The date of becoming resident would be the date that you moved to the country.

Basyically, you are not supposed to be not tax-resident somewhere.(kind of a gap digital nomads are trying to play on - but which in my humble opinion is just bogus).

Back to the topic : if planning to move out of Switzerland for Fire, I would :
a/ cancel my work contract in advance so all payments of my old employer go through (bonus, 13th salary, etc.) I do not want to receive any payments before
b/ set up a company (already done actually in my case - got a KLG) to prove that I am self employed an can take the money out of the 2nd/3rd pillar at Swiss tax rates (this only if it is really necessary).
c/ move to the new country after all this is done - In the mean time, travel around to find the best place to live/buy/rent.

I think it is important to make a clear cut, otherwise suprises might occur.

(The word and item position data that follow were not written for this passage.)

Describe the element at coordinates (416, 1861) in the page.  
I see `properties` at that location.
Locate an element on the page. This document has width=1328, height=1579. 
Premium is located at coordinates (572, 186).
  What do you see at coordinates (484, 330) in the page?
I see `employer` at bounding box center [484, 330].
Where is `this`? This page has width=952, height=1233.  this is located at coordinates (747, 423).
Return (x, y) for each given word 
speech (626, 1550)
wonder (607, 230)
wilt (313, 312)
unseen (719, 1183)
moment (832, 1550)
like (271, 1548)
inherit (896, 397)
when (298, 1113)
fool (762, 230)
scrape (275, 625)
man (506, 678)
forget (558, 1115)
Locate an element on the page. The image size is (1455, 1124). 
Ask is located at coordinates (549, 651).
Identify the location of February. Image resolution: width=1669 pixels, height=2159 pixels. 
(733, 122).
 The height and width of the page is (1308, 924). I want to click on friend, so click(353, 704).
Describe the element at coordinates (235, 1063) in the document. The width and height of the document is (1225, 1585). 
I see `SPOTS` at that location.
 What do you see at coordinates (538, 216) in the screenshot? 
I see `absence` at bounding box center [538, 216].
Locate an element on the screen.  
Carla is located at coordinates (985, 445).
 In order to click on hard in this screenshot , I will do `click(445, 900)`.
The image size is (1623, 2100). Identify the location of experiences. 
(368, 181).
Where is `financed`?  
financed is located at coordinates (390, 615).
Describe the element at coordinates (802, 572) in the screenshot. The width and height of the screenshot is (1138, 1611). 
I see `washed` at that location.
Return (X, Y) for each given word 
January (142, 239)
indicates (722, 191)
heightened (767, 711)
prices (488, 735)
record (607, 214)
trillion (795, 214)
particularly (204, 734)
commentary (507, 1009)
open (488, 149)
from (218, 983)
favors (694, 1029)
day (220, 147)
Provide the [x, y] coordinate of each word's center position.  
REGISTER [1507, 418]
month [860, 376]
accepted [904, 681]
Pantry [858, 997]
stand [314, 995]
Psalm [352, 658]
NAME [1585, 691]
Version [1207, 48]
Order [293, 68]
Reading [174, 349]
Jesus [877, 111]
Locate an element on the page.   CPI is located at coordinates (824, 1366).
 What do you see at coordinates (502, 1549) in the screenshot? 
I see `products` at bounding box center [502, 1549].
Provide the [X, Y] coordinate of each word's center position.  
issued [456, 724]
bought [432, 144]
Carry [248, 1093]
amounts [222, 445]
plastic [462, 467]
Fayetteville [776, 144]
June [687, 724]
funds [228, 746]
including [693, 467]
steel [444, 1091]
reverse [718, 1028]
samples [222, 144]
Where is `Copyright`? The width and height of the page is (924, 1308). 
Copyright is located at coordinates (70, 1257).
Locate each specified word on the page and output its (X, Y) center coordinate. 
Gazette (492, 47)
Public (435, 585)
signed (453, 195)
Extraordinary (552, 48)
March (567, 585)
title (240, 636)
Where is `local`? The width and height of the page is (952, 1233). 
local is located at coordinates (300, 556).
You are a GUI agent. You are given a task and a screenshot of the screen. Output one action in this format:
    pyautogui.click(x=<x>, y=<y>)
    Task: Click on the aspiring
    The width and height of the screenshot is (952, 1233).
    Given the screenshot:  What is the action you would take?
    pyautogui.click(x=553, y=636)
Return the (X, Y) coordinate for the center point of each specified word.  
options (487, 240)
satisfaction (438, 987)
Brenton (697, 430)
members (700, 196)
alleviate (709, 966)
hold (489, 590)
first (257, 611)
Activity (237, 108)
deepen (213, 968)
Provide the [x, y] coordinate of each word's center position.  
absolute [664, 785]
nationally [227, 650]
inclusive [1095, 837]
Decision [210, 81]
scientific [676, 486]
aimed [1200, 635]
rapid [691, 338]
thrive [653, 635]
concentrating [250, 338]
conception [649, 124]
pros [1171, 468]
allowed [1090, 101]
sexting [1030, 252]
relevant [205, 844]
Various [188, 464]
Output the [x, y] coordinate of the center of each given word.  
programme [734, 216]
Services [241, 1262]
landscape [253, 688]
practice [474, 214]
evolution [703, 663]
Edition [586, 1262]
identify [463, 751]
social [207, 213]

This is correct, and also applies when you move from Switzerland to another country. You will be considered a tax resident of Switzerland for the period up until you deregistered, after which you become a tax resident of the country you register in after that. Your tax liability will be divided accordingly.

Where you are at the end of the year is of little importance for international tax liability (unlike local tax liability within Switzerland).

Ah, the bold is the key though, what it means can and does depend on the country in question. In Switzerland my understanding is that you are “settled long term” the second you submit your residence application in the Gemeinde, however in Greece where I’m from you need to spend at least 6 months abroad to even be eligible for deregistering, and then another 6 months in the country before you can reregister. During the first “blank period” you can be liable for taxes in both places…and good luck trying to reclaim any double tax paid to Greece.

Cue Greek tax evasion memes, but if one is 100% by the book like I am then they get shafted.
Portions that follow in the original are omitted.